Exercise inputs ▸
------

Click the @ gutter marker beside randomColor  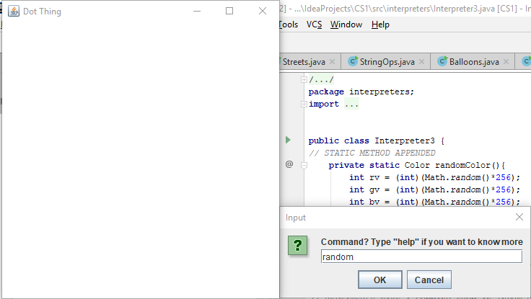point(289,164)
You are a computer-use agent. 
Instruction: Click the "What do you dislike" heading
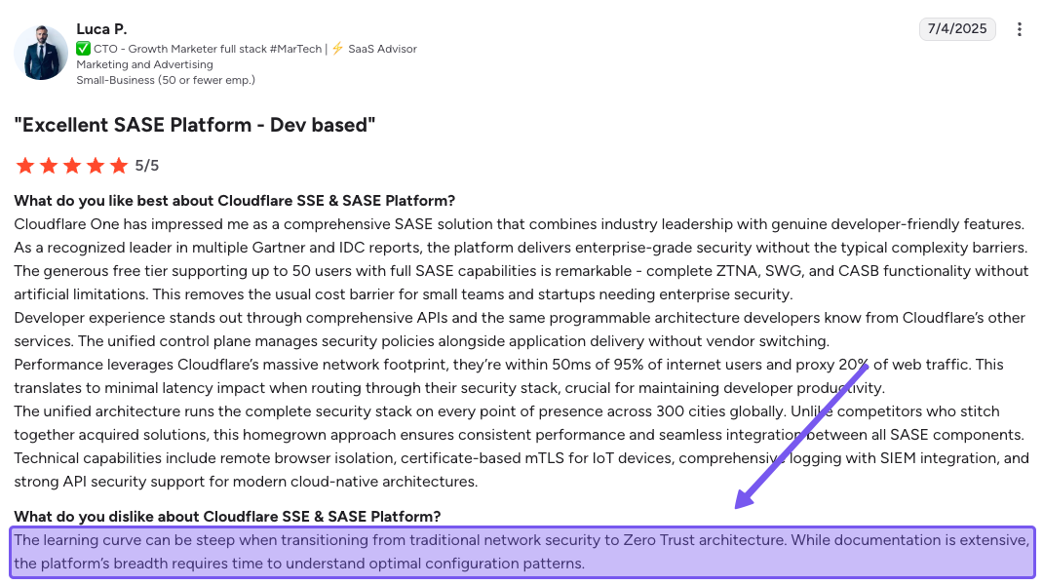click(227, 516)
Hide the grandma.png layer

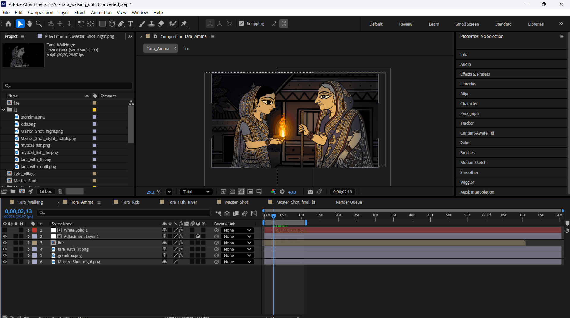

------

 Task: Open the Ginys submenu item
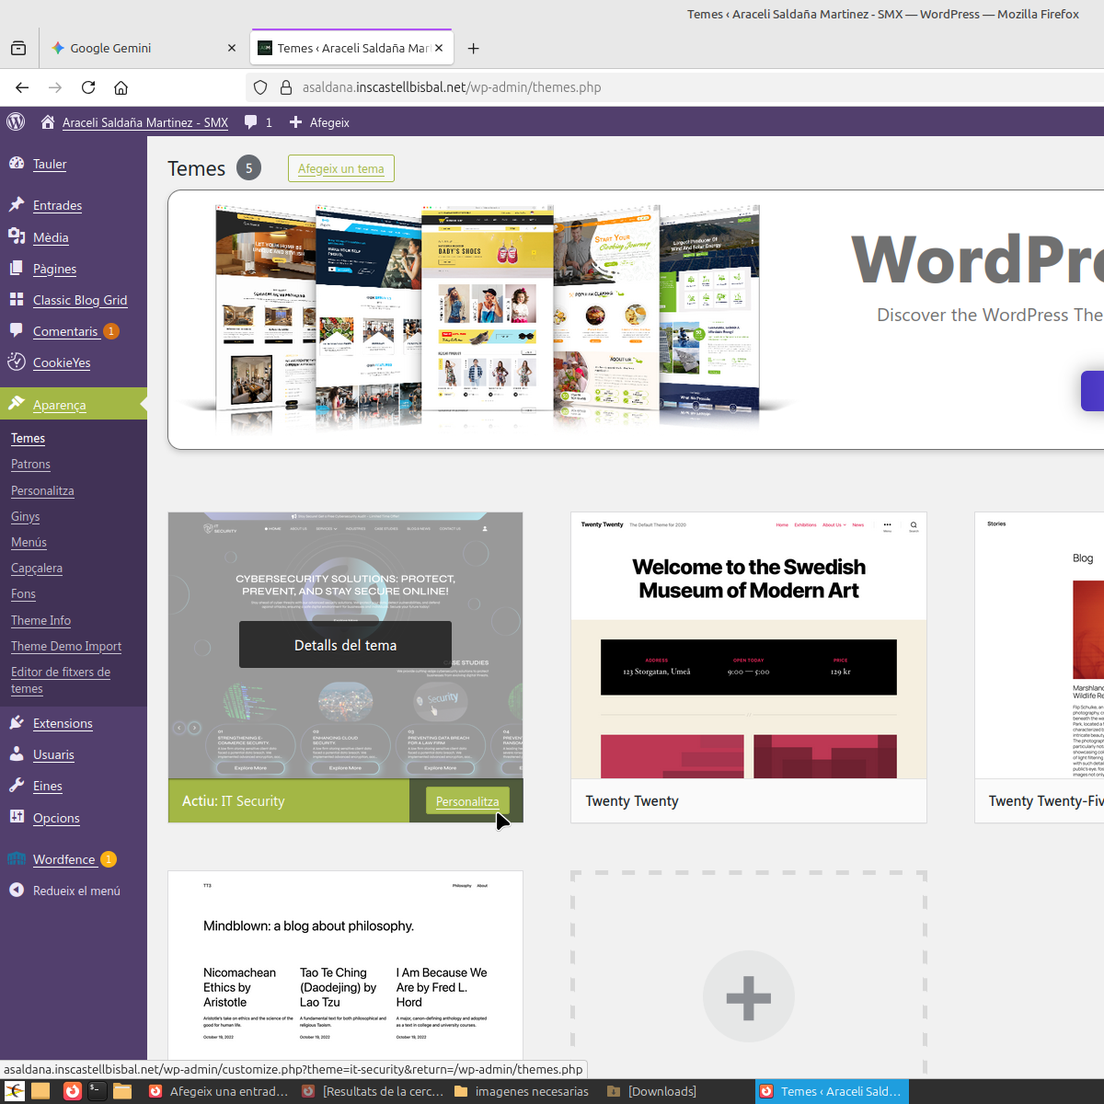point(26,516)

------

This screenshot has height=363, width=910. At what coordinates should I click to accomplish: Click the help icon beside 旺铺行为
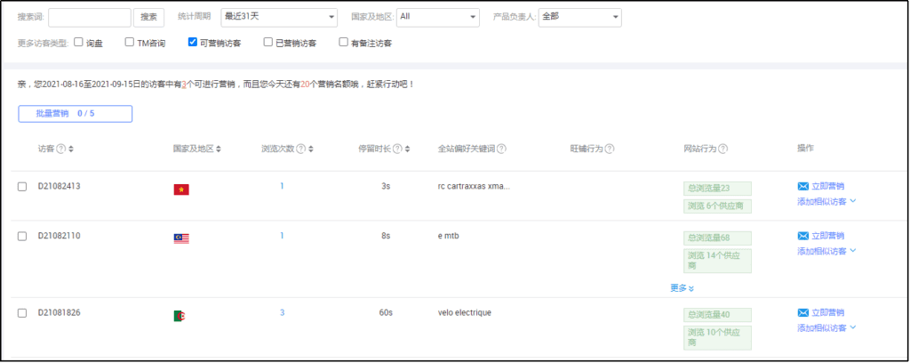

------

Instructions for the task ▸ Output only the stretch above from the line with "You are a computer-use agent." through the line with "Hide the grandma.png layer", reproduced exactly. Exclude pictures.

Finished task ▸
You are a computer-use agent. 
Instruction: Click the "What do you dislike" heading
click(227, 516)
Hide the grandma.png layer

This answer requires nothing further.